Continued on the front page F term (reference) 2F064 MM02 MM04 MM14 MM24 MM26 MM32 2F065 AA00 AA03 AA04 AA07 AA26 AA53 AA56 DD00 EE00 EE05 FF02 FF04 FF42 FF61 FF66 FF67 HH13 HH15 NN12 NN13 NN03 JJ03 LL09 QQ03 QQ21 QQ23 QQ24 QQ26 QQ28 QQ51 2H052 AD33

Claims (6)

[Claims] In a method for recognizing a lens magnification of an optical measuring device for measuring a size and a shape of an object to be measured placed on a table by a lens and an image pickup means, a lens magnification recognizing pattern is formed on a surface of the table. The dimensions of the pattern are pre-measured as a reference pixel number using a lens of a predetermined magnification by pasting, and at the start of measurement by the optical measuring device, the dimensions of the pattern are measured using a lens to be used for measurement by the actual number of pixels. Measured as the predetermined magnification,
A lens magnification recognition method for an optical measuring device, comprising calculating a magnification of a lens used for the measurement based on a reference pixel number and an actual pixel number. 2. The following formula ActualM = StandM × (ActualP / StandP) (where StandM indicates the predetermined magnification, ActualP indicates the actual number of pixels, and StandP indicates the reference number of pixels). Magnification of the lens used (Ac
2. The lens recognition method for an optical measuring device according to claim 1, wherein tualM) is calculated. 3. The method according to claim 1, wherein the lens magnification recognition pattern comprises one of a circular pattern and a square pattern. 4. An optical measuring system for measuring the size and shape of an object to be measured placed on a table by a lens and an image pickup means, wherein a lens magnification recognition pattern attached to a surface of the table, A first measuring means for measuring the size of the pattern as a reference number of pixels using a magnification lens, and a second measuring means for measuring the size of the pattern as an actual number of pixels using a lens used for measurement at the start of measurement.
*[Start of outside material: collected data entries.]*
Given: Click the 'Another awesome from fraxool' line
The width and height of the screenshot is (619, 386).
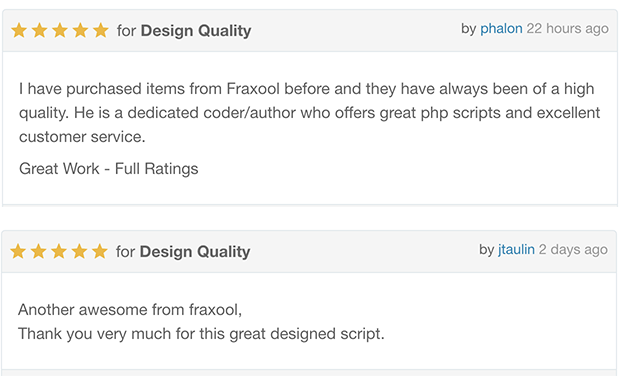Looking at the screenshot, I should (x=130, y=310).
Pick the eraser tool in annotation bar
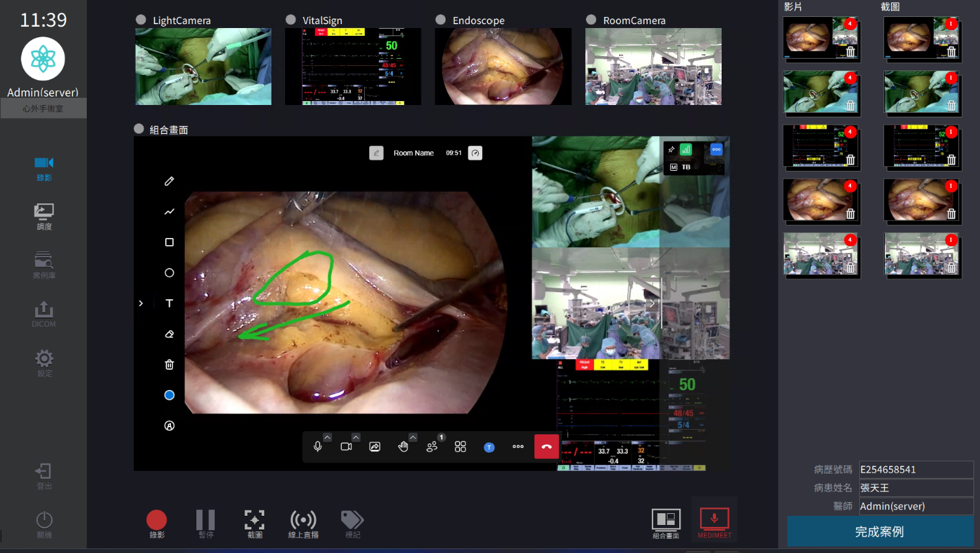Viewport: 980px width, 553px height. pyautogui.click(x=169, y=334)
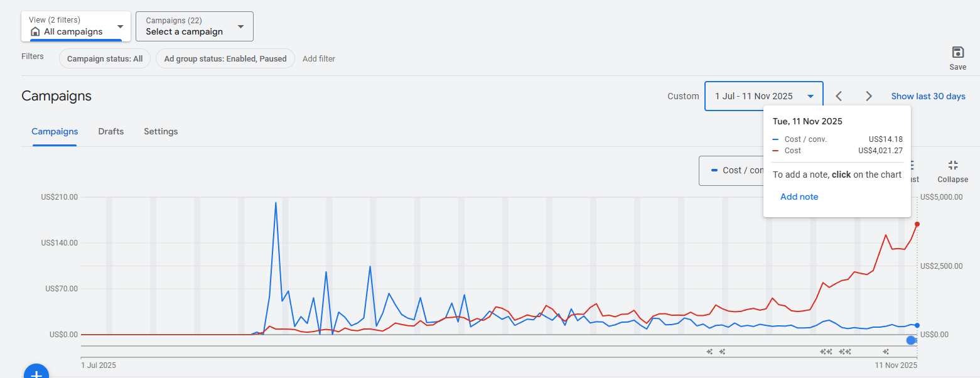Edit the Campaign status: All filter chip
Screen dimensions: 980x378
[x=105, y=58]
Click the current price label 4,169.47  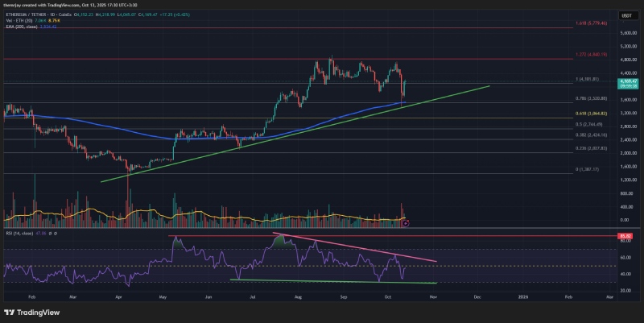point(624,81)
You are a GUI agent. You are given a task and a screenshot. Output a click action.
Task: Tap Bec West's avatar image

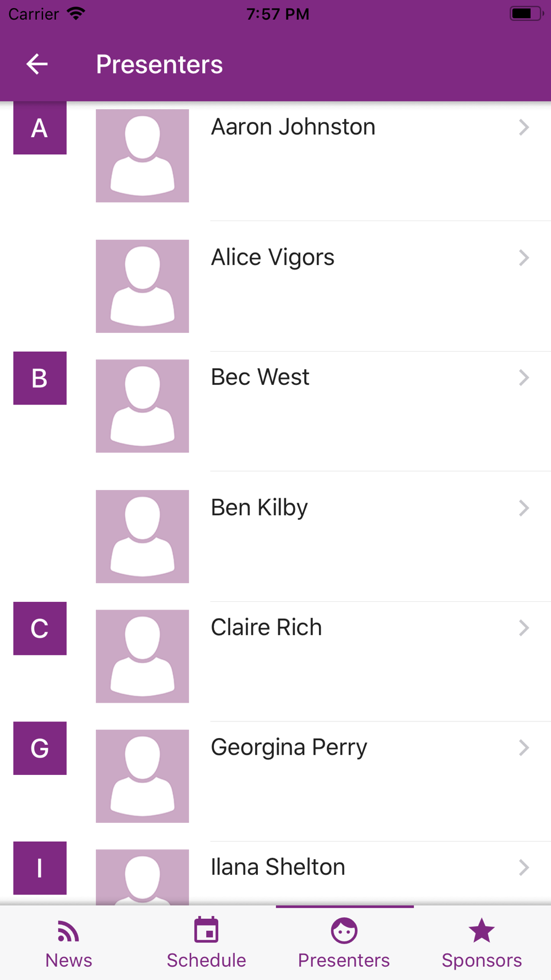coord(142,406)
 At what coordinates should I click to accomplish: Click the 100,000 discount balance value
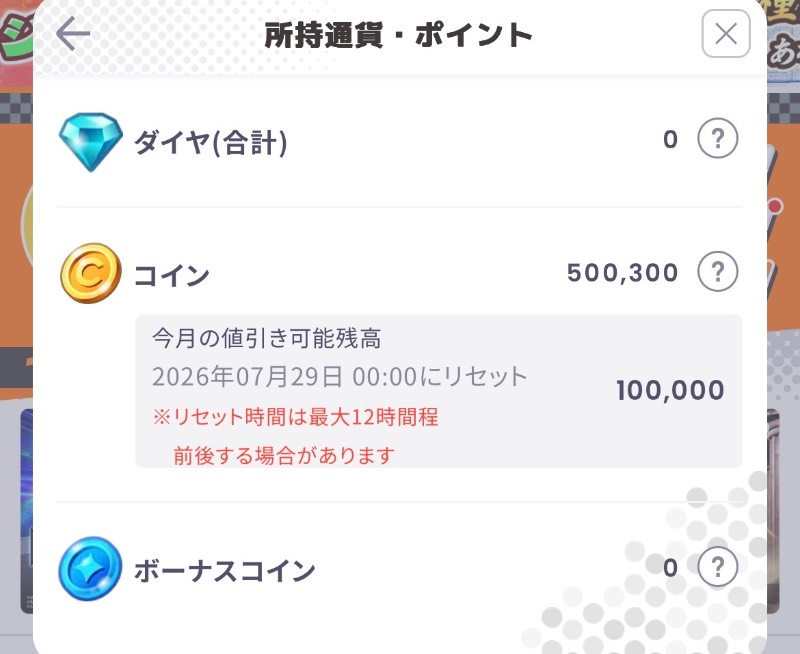coord(670,390)
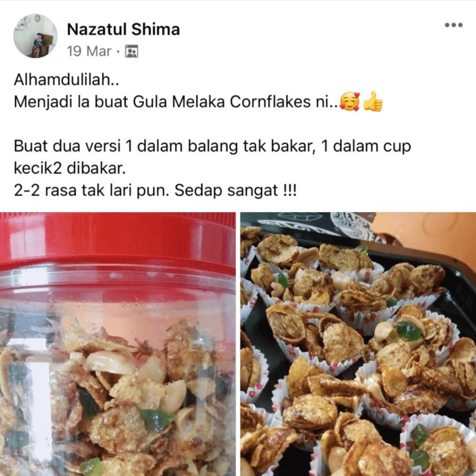Image resolution: width=476 pixels, height=476 pixels.
Task: Tap the red jar lid in the left photo
Action: point(118,240)
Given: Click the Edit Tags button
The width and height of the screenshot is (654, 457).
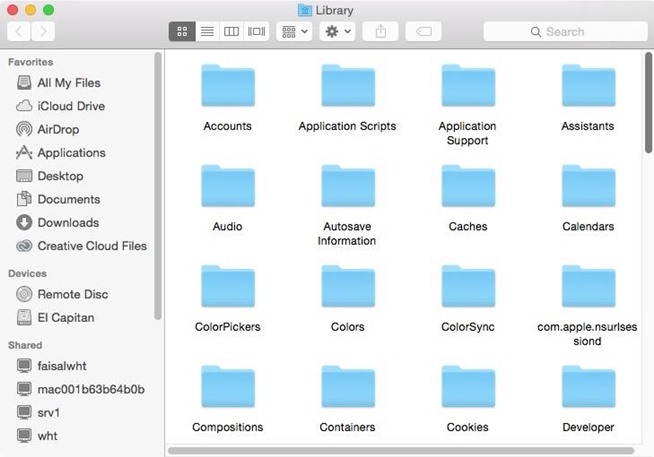Looking at the screenshot, I should 423,32.
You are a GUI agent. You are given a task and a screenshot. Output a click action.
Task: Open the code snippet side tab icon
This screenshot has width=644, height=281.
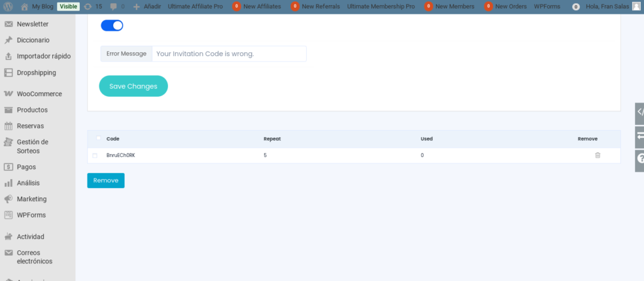pos(640,112)
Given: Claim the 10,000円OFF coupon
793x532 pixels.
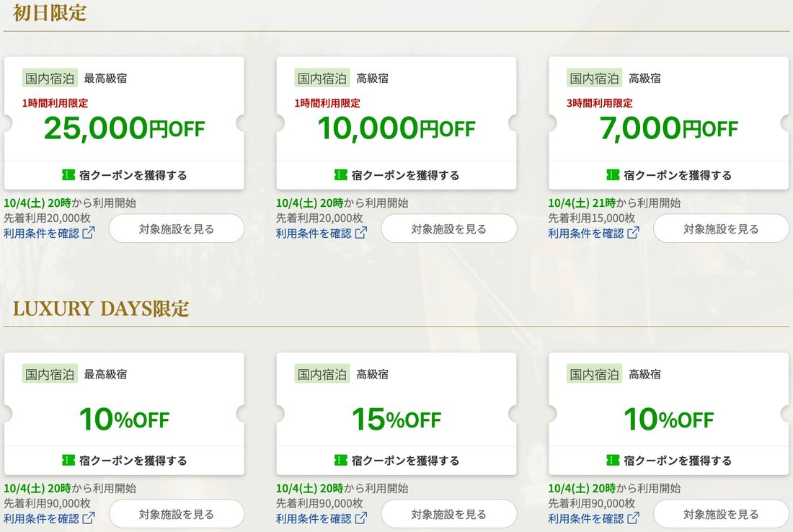Looking at the screenshot, I should click(397, 175).

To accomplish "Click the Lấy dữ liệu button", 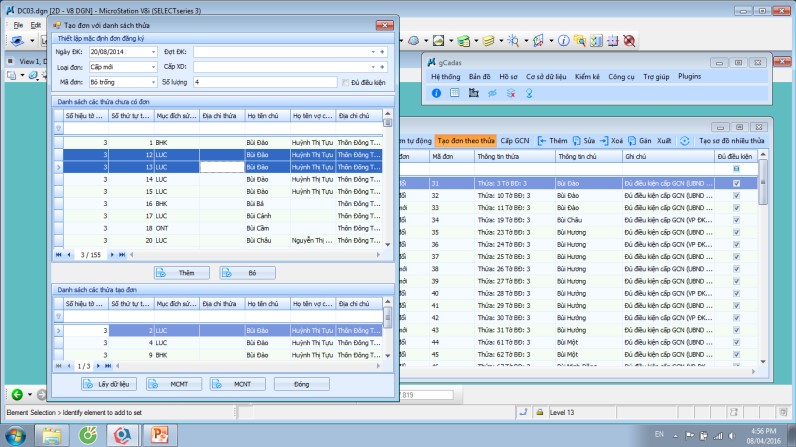I will click(108, 384).
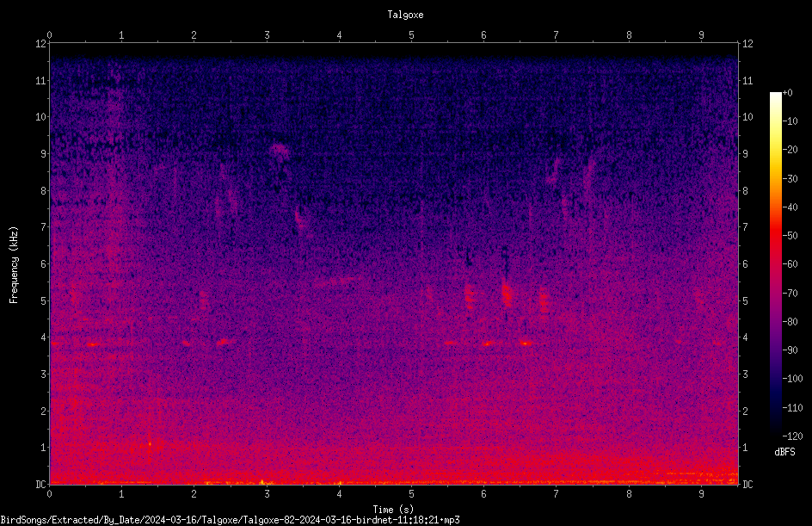The image size is (812, 526).
Task: Click the 9 second mark on the top axis
Action: 701,35
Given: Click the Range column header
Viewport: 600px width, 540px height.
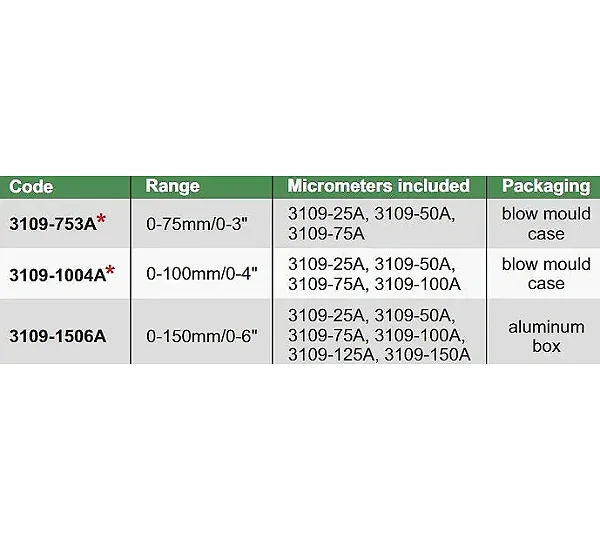Looking at the screenshot, I should (x=173, y=186).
An optical measurement system, comprising: a measuring unit for calculating the magnification of the lens used for the measurement based on the predetermined magnification, the reference pixel number, and the actual pixel number. 5. The calculating means uses the following formula: ActualM = StandM × (ActualP / StandP) (where StandM indicates the predetermined magnification, ActualP indicates the actual number of pixels, and StandP indicates the reference number of pixels). And the magnification of the lens used for the measurement (Ac
The optical measuring system according to claim 4, wherein tualM) is calculated. 6. The optical measurement system according to claim 4, wherein the lens magnification recognition pattern comprises one of a circular pattern and a square pattern.